Mortgage Crisis Hits Las Vegas

            This article focuses on the effects of the housing crisis on Las Vegas, Nevada. Las Vegas was found to be the foreclosure capital of America, according to RealtyTrac, a property-listings firm. In some of the poorer suburbs the foreclosure rate is one in every five houses. Some of the people have managed to hold on to their homes though. This may seem like a good thing but with property prices around 60% below the peak of 2006, this leaves 70% of the homeowners owing more than what their property is worth.
            Cheap and abundant credit was rampant in the Sunbelt over the recent decades. The ten cities with the highest foreclosure rates are in Arizona, California, and Nevada. Of the other 7 only one, Michigan, lies outside the Southwest.

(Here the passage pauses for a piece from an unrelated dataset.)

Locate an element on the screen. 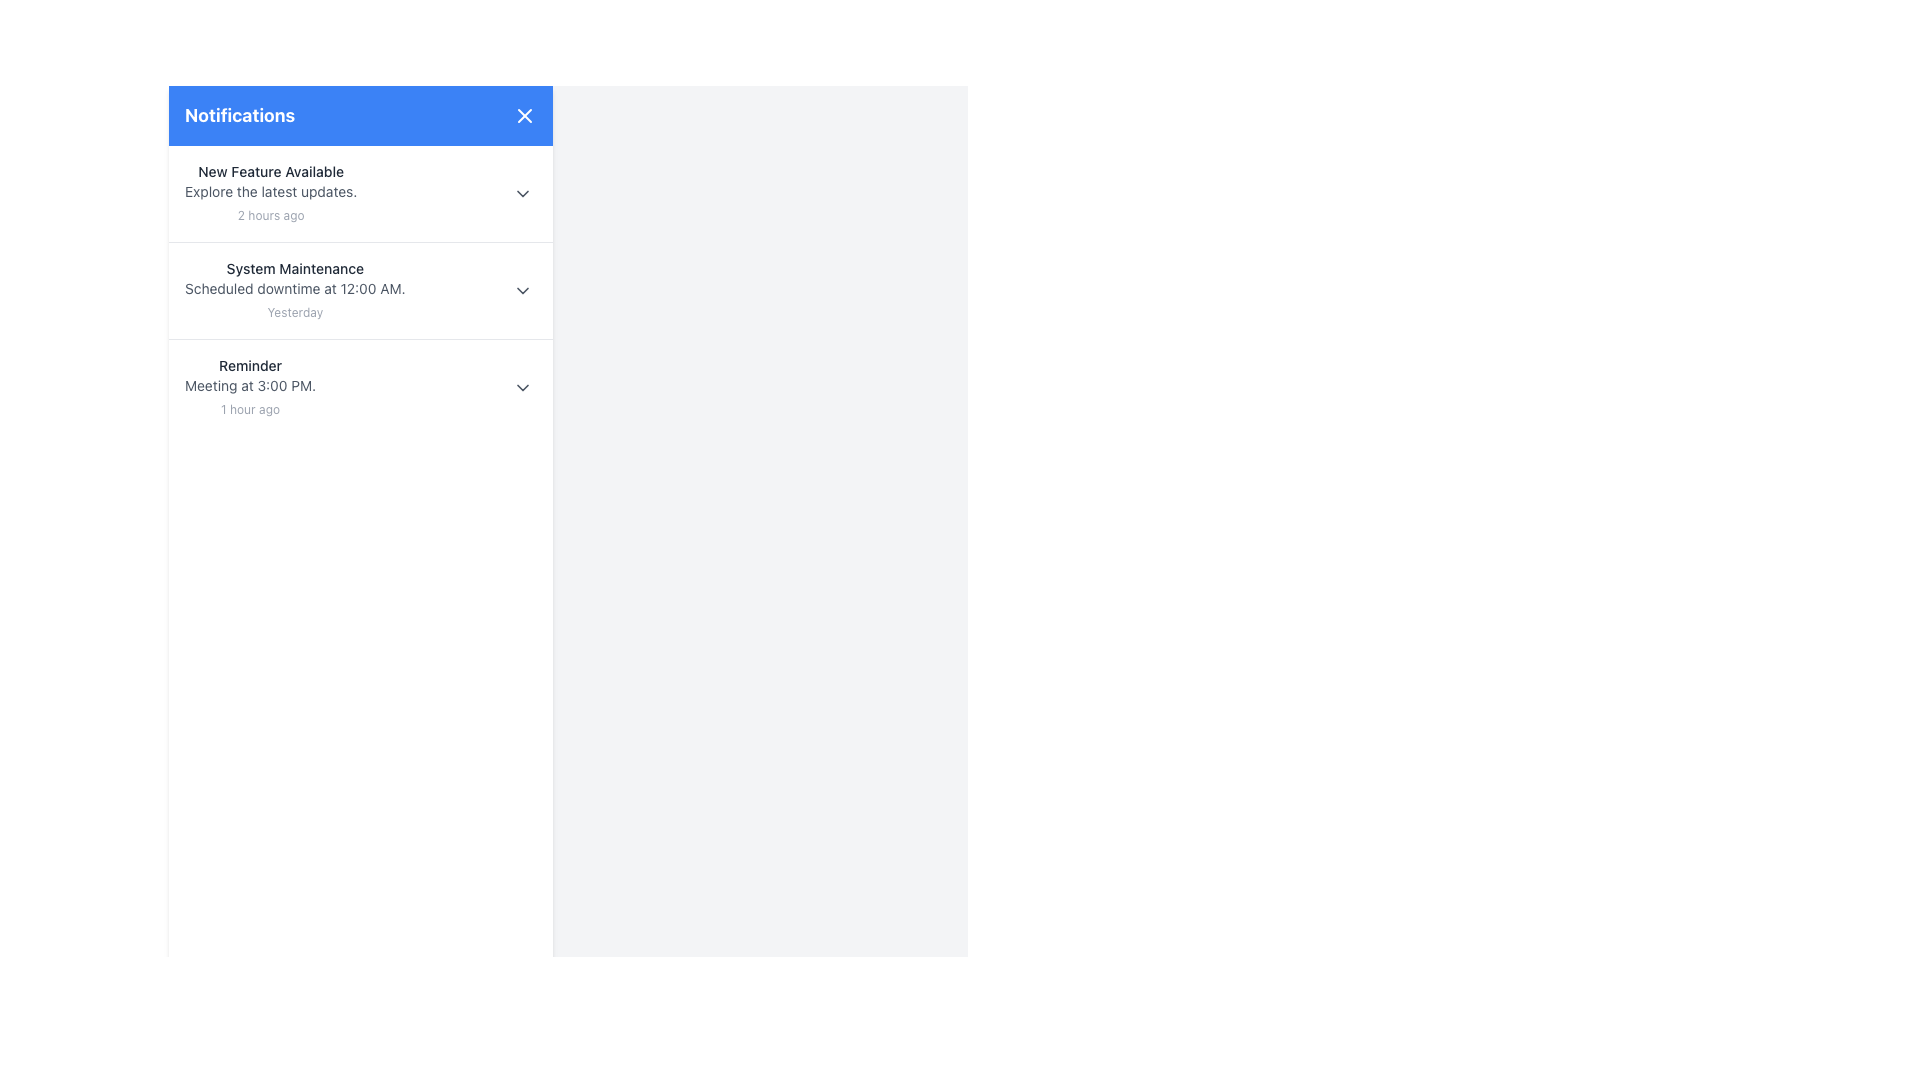  the text label displaying '1 hour ago' located under the 'Reminder' notification is located at coordinates (249, 408).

            Las Vegas’s outside suburbs are “eerily quiet”, due to the amount of unsold and foreclosed homes. In North Las Vegas, every second house has a “For Rent” sign, offering absurdly low prices to rent. Some of have been abandoned and boarded up. The main “strip” of Vegas is even littered with abandoned construction sites that had been started during the boom.
            The high concentration of foreclosures in an area creates a domino effect. The foreclosed properties drive down the price of others and the homeowners re deeper in negative equity; they have mortgages worth more than their house. Many who suffer from foreclosure do so by choice.
 Local governments get their money from property taxes which they figure will lose a fifth of their income over the next few years. This ripple effect even trickles down to the local economy. Many who have kept their houses are worried they will not have enough when this occurs again so they are very frugal. Car sales are down in the Vegas area. Losing your house has many social effects on the communities as well. Children do worse in school; drug and alcohol abuse; and marriages being broken.
I decided to connect this to “Rethinking the American Economy” theme in class. We thoroughly discussed the subprime mortgage crisis in class. This article shows how it affects so many people even if it does not affect you directly. It goes to show that the system of credit we were and currently are using is flawed and can cause many issues.
This article offered many different effects of the subprime mortgage crisis. Foreclosures do not just affect the person foreclosing. They affect the communities, local governments, and local economies. The risky lending by the banks has shown to be a much more disastrous decision than I had thought of.
 The article did not have any biases at all. It was very thorough with its information and no ulterior motives for the view point were present.